-- BEGIN Information shown --
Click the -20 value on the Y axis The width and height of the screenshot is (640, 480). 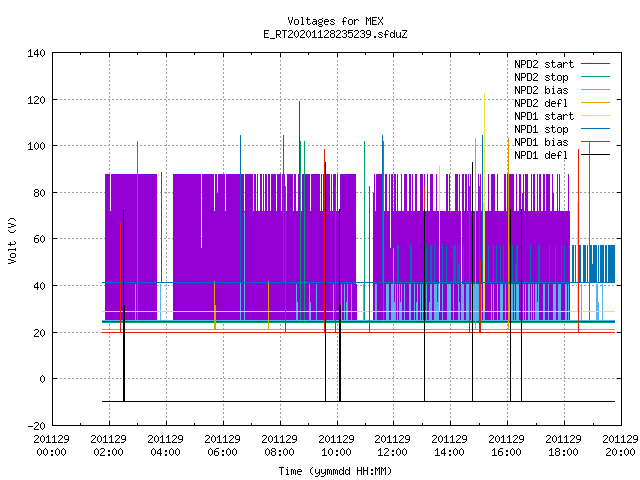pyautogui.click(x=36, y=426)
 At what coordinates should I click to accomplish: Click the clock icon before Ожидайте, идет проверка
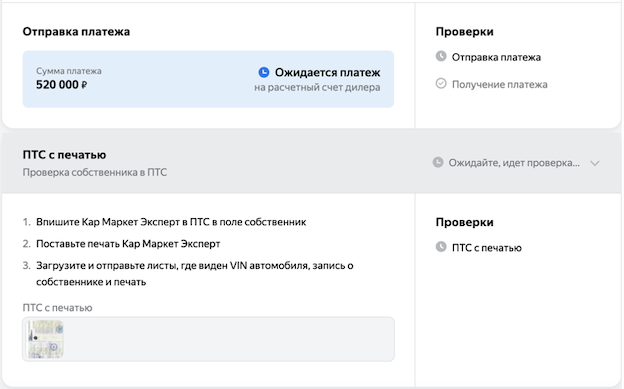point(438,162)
-- END Information shown --
-- BEGIN Information shown --
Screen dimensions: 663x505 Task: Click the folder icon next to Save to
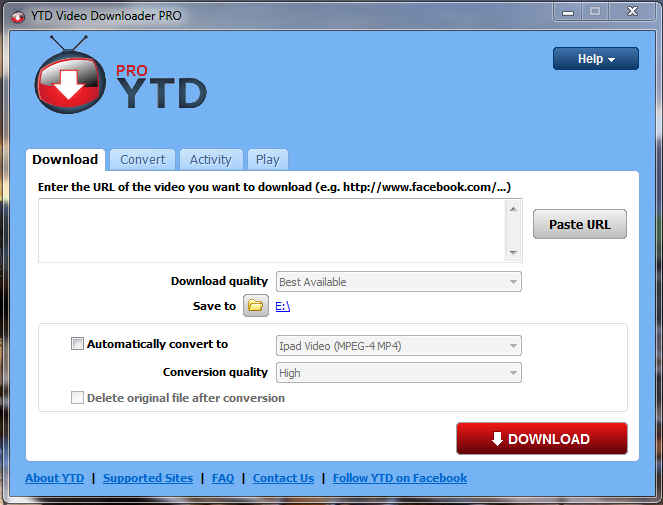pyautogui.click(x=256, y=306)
-- END Information shown --
- [Task description] Reproduce the part of the material that begins with the line containing "Screen dimensions: 663x505" and ends with the line containing "pyautogui.click(x=256, y=306)", including both of those lines. Omit the pictures.

- [The solution]
Screen dimensions: 663x505 Task: Click the folder icon next to Save to
pyautogui.click(x=256, y=306)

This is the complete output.